==== Material for the task

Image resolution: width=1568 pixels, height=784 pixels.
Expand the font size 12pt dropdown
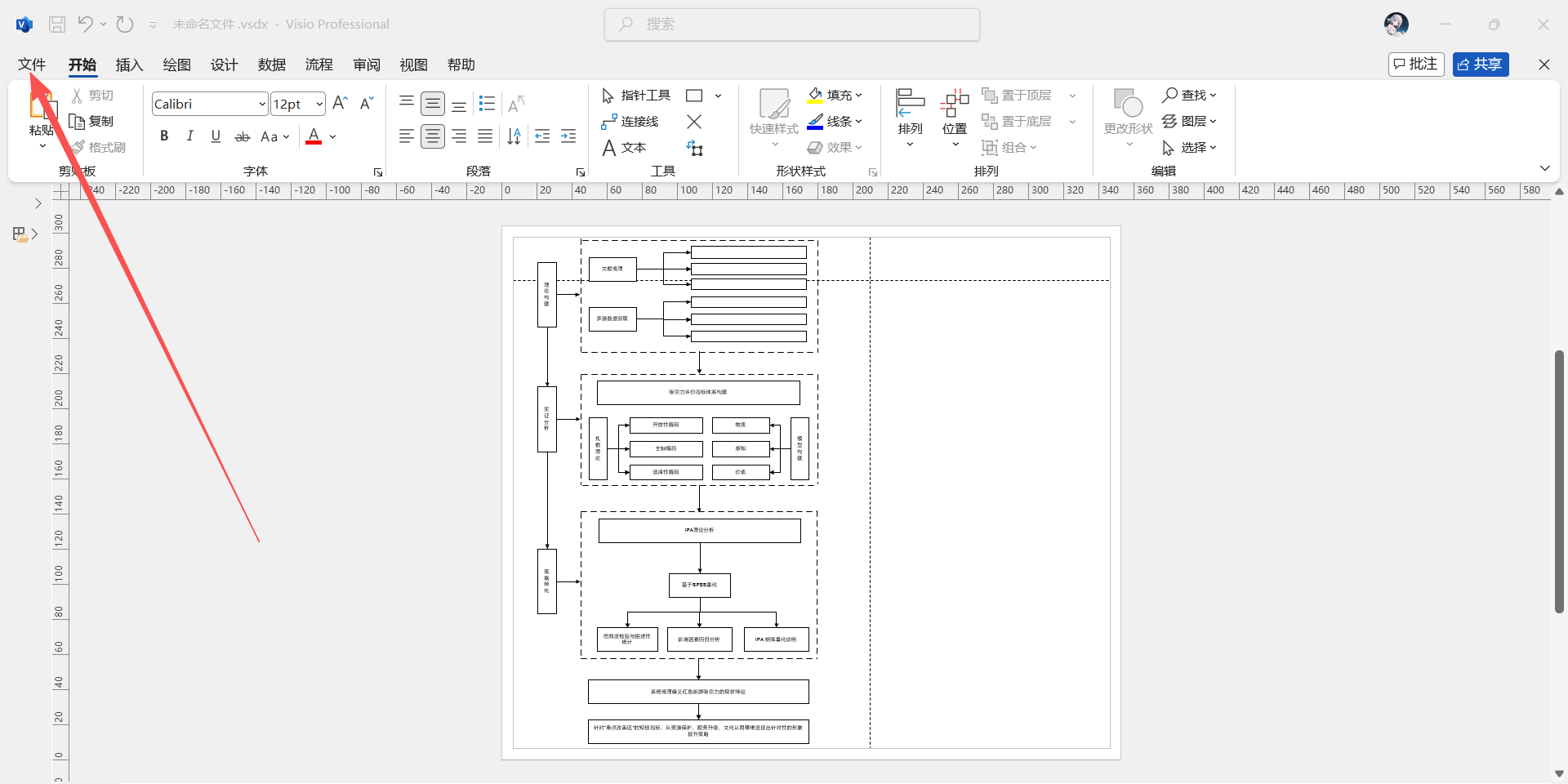(318, 105)
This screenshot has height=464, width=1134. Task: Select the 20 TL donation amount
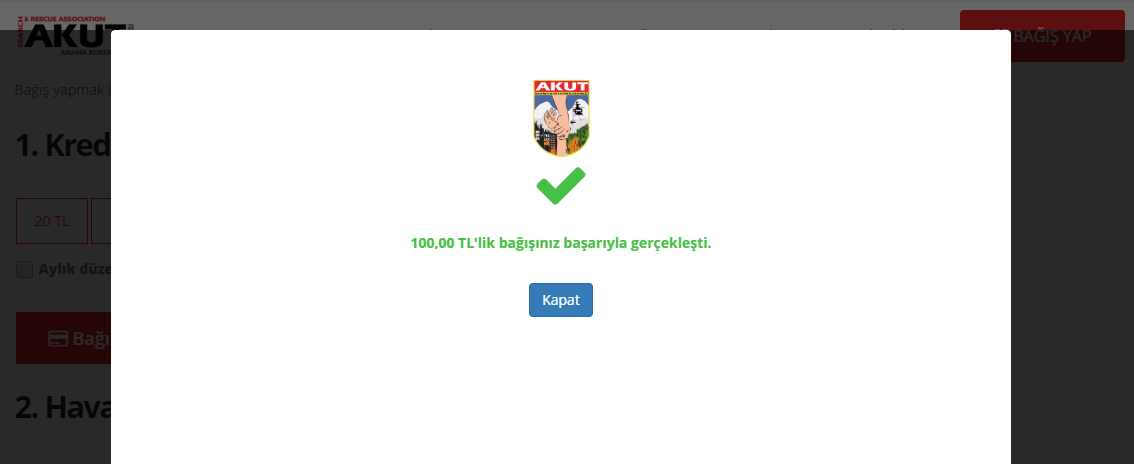[x=52, y=221]
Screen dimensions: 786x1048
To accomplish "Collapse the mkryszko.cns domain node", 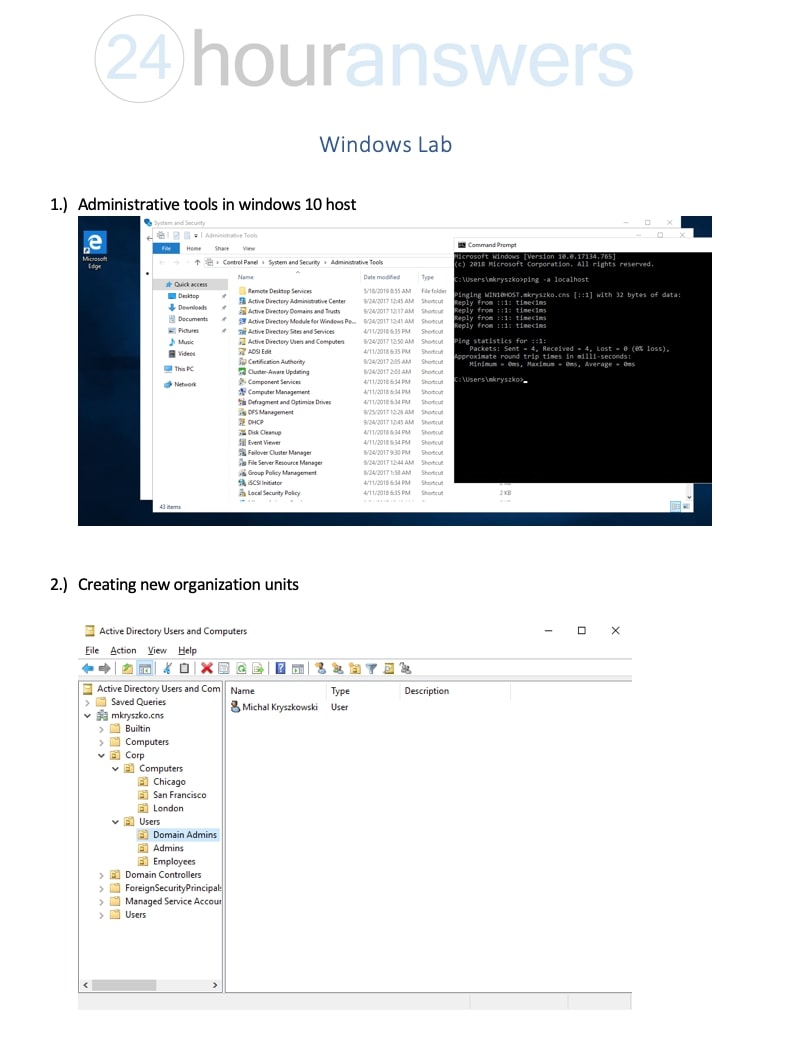I will [x=88, y=716].
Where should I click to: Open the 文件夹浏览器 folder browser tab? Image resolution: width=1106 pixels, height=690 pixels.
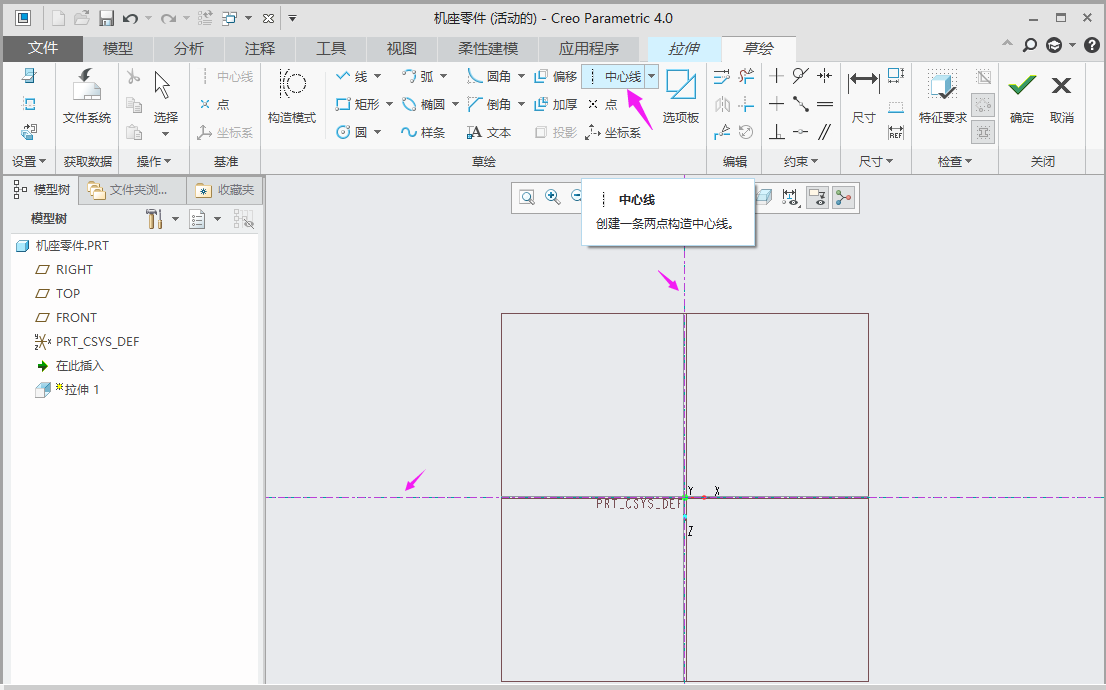point(134,190)
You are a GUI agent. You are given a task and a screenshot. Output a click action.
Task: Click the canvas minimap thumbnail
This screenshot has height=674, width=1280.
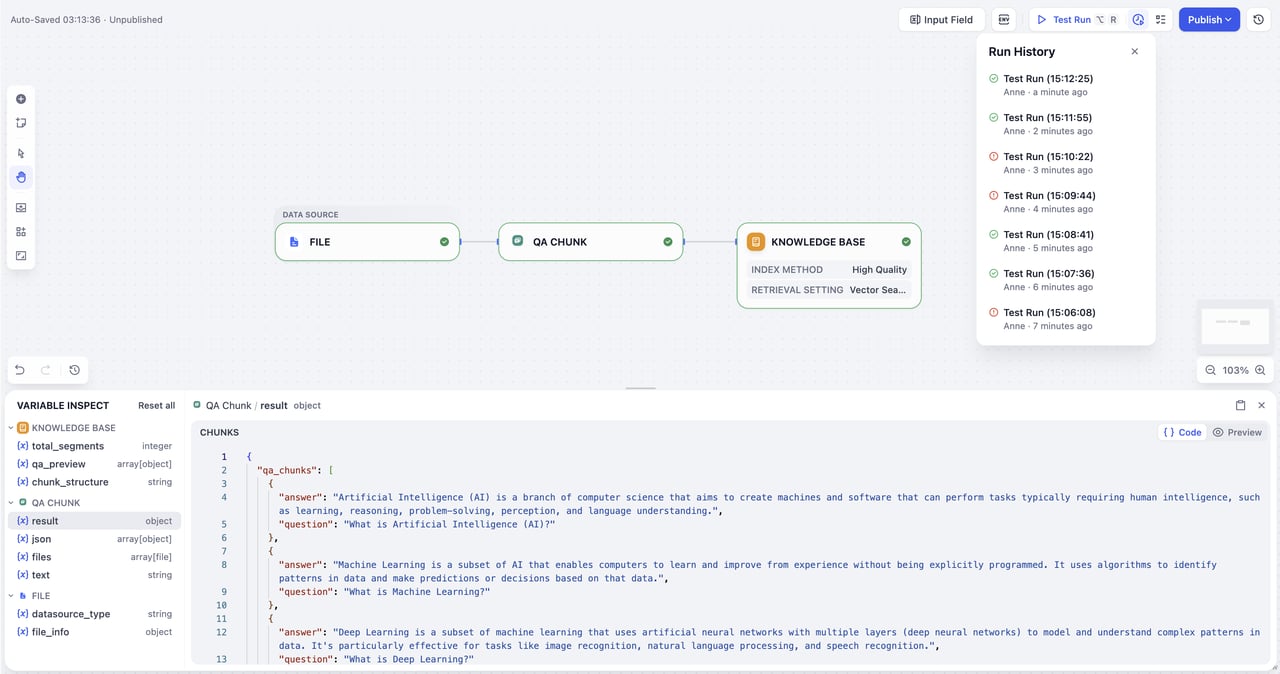tap(1235, 326)
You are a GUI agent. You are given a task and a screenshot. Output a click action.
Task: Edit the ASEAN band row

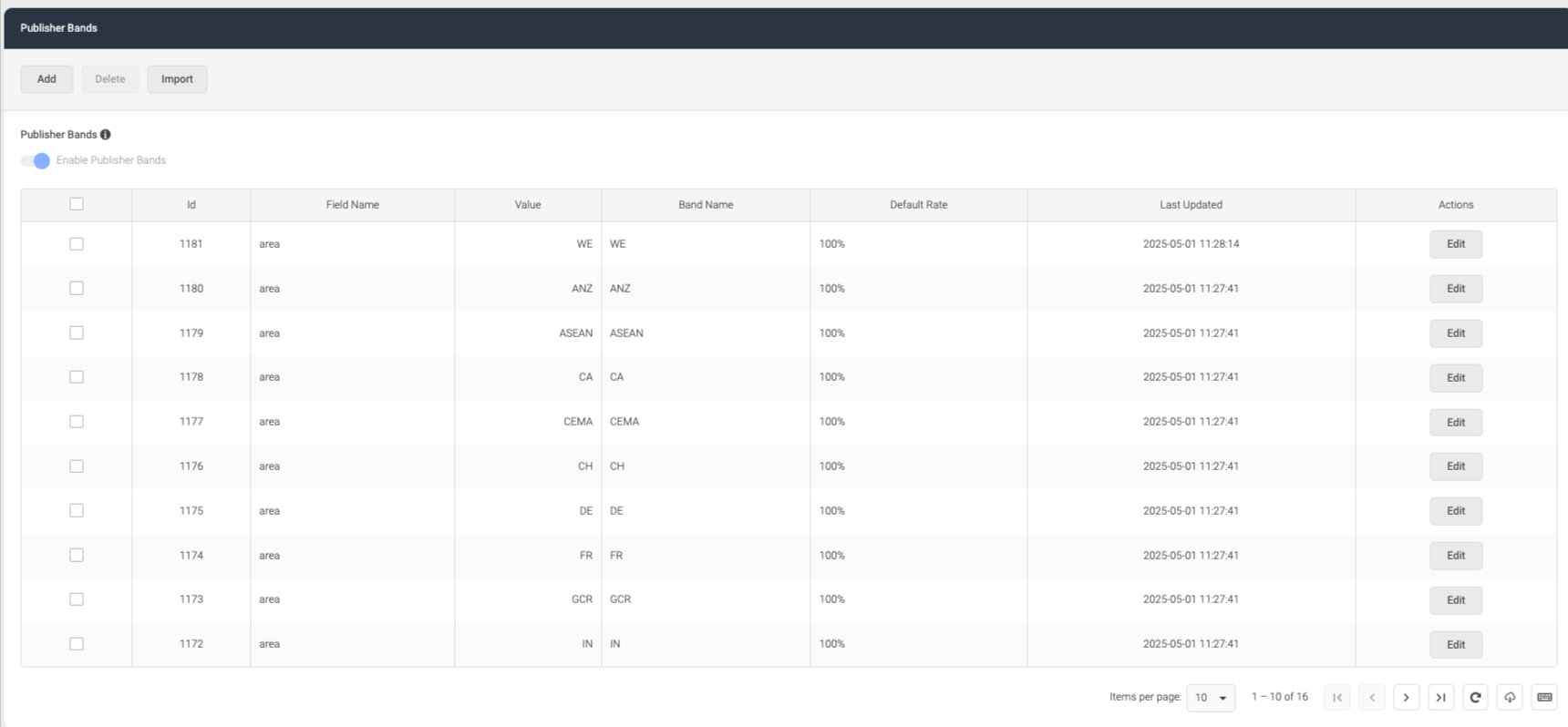pyautogui.click(x=1456, y=333)
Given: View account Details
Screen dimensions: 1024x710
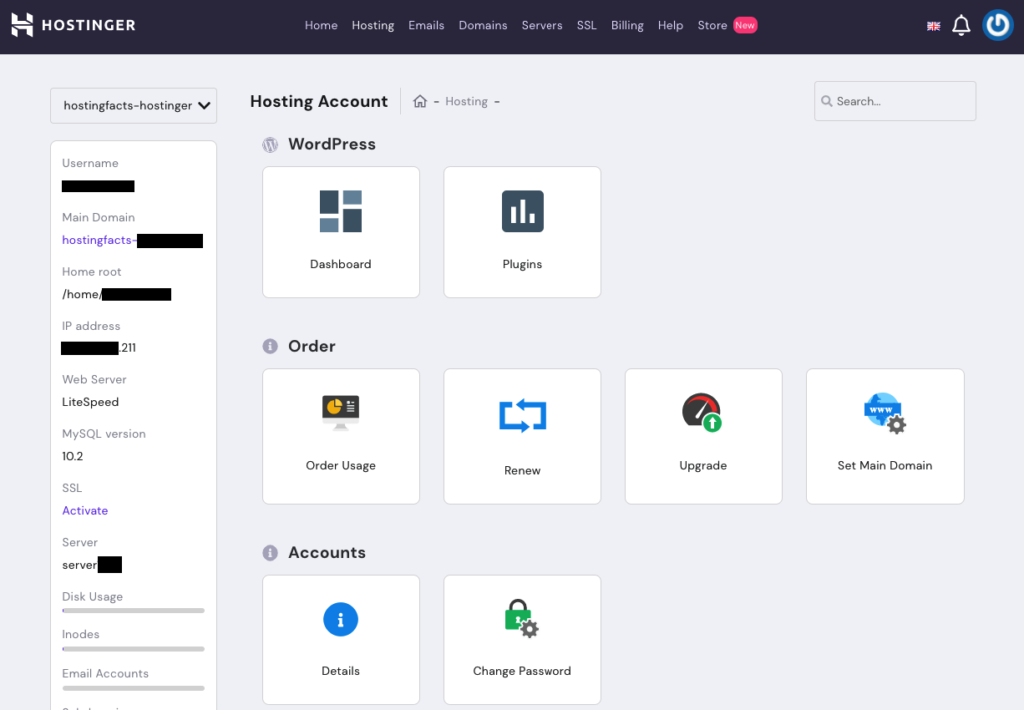Looking at the screenshot, I should point(340,639).
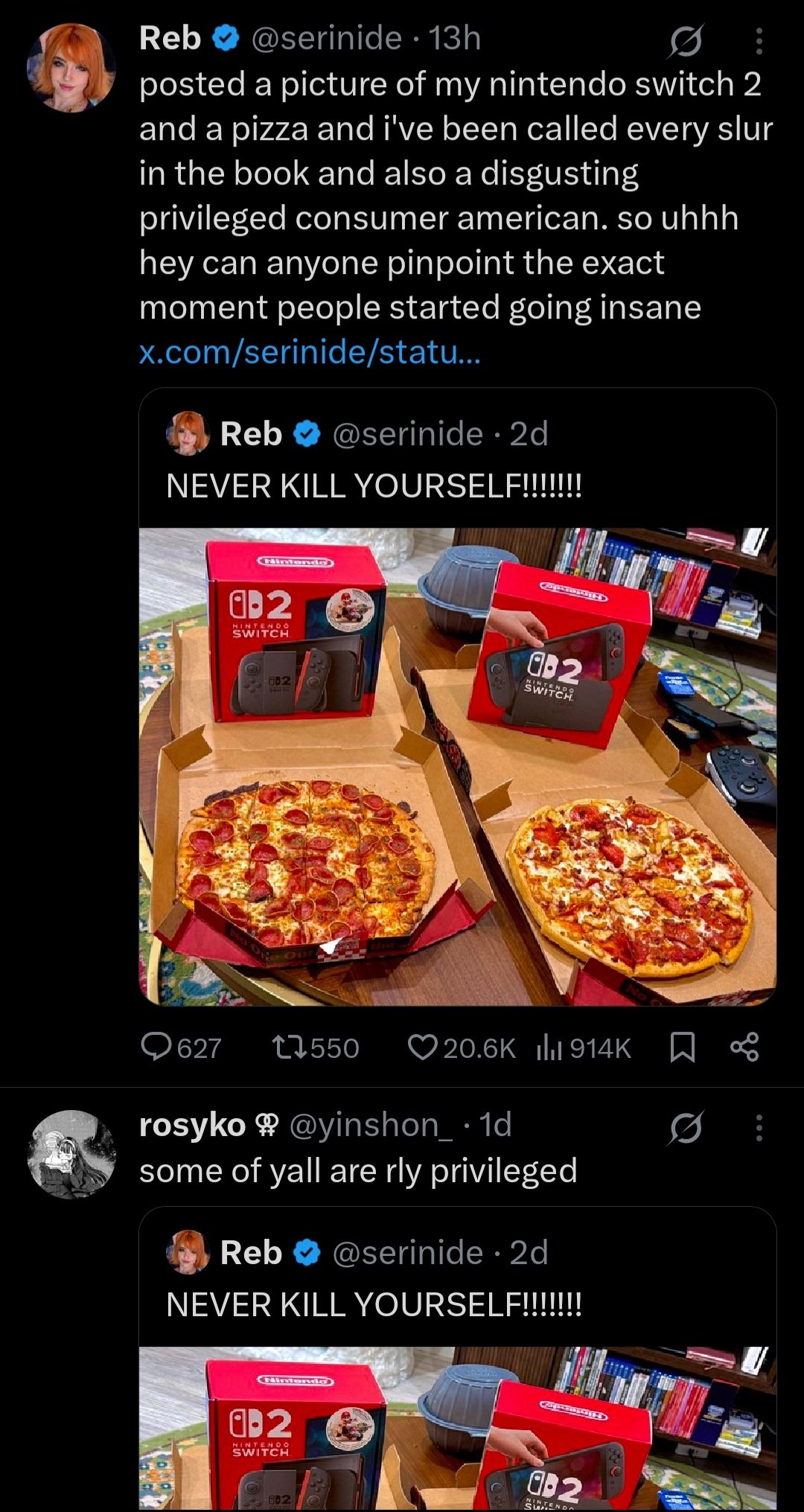804x1512 pixels.
Task: Bookmark Reb's post with bookmark icon
Action: click(683, 1047)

========

→ **Work task**
What is needed is a word-for-word restatement of the lines from the one holding "Task: Click the canvas minimap thumbnail" to the final line of the data above, inclusive, without any pictures.

→ **Written reply**
Task: Click the canvas minimap thumbnail
This screenshot has height=674, width=1280.
tap(1235, 326)
You are a GUI agent. You are given a task and a screenshot. Output a click action.
Task: Edit the ASEAN band row

pyautogui.click(x=1456, y=333)
Given: View account Details
Screen dimensions: 1024x710
Looking at the screenshot, I should point(340,639).
804x1512 pixels.
Task: Bookmark Reb's post with bookmark icon
Action: click(683, 1047)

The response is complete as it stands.